Published: 08 Oct 2014 - 10:16 pm | Last Updated: 20 Jan 2022 - 03:35 pm

IGUALA: Mexico faced growing international pressure to solve the disappearance of 43 students who vanished after they were attacked by police linked to a drug gang.
The United States and the Organisation of American States joined appeals for the country to find the young men, who were last seen 10 days ago in Iguala, a city in the violence-plagued southern state of Guerrero.
Fears over their fate rose over the weekend after authorities found a mass grave up a steep hill outside Iguala containing 28 unidentified and badly burned bodies.

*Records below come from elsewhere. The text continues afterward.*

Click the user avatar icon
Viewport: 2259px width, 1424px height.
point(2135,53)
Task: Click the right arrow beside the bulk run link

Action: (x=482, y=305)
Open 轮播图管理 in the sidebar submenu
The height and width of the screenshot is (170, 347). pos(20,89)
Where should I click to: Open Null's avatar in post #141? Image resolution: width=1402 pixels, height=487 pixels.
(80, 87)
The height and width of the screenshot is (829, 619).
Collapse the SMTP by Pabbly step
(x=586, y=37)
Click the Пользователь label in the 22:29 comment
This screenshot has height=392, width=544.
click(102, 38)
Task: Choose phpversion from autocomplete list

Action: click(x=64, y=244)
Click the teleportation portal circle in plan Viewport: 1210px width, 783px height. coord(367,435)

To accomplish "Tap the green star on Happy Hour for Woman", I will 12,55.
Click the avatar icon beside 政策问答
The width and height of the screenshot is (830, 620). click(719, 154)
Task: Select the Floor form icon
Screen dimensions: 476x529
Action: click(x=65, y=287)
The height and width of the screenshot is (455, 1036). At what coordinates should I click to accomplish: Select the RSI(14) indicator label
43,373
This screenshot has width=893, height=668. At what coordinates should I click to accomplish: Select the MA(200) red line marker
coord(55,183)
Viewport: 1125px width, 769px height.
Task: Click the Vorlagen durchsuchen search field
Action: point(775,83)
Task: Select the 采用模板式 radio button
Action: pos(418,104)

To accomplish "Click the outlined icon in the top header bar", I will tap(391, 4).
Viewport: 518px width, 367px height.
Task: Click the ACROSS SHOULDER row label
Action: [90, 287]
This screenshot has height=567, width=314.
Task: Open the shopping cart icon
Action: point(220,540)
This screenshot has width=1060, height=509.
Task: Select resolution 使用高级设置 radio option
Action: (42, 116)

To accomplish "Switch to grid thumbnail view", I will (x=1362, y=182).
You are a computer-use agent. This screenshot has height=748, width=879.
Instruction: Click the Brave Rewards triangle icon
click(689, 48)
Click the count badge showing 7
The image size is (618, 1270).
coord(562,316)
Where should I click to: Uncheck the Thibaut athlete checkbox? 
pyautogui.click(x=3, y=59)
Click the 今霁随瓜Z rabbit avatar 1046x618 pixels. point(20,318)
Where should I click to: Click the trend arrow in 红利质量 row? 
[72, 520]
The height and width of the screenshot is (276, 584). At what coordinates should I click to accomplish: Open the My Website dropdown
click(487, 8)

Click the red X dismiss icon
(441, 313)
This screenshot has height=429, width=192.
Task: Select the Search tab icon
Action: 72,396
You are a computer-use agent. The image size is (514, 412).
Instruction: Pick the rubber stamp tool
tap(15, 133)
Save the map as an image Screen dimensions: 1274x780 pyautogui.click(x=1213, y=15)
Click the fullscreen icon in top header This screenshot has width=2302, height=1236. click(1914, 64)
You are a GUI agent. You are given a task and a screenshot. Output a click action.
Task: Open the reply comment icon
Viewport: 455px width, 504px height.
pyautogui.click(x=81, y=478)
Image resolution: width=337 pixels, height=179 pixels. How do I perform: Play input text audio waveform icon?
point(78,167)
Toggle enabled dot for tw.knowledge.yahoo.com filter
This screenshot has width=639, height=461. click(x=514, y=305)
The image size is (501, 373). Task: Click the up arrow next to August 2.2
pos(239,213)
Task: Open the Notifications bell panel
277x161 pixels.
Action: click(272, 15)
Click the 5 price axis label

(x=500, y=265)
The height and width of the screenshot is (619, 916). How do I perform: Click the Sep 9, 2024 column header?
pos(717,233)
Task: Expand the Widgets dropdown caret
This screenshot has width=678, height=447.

Two gang hitmen told investigators they had executed 17 of the 43 young men and dumped them in pits. But authorities say it will take at least two weeks for DNA tests to confirm the victims’ identities.
“This is a troubling crime that demands a full, transparent investigation,” said US State Department spokeswoman Jen Psaki. “The perpetrators must be brought to justice.”
OAS Secretary General Jose Miguel Insulza called for “the clarification of the murders that have brought grief not only to the Mexican people, but to all the countries of the Americas.”
While authorities say the motive remains under investigation, Guerrero’s governor said one theory is that the police attacked the students because the mayor’s wife was concerned they would disrupt a speech she was giving that day.
Mexican President Enrique Pena Nieto deployed hundreds of federal police to Iguala on Monday to take over security and disarm the municipal police force.
The attorney general’s office dispatched 30 investigators, criminologists and forensic experts to crack the case, which could rank among the most horrific in a drug war that has left 80,000 people dead and 22,000 missing since 2006.
But families of the missing refuse to believe they are dead. And hundreds of members of a civilian militia, which formed last year to combat cartels, arrived in Iguala to help with the search.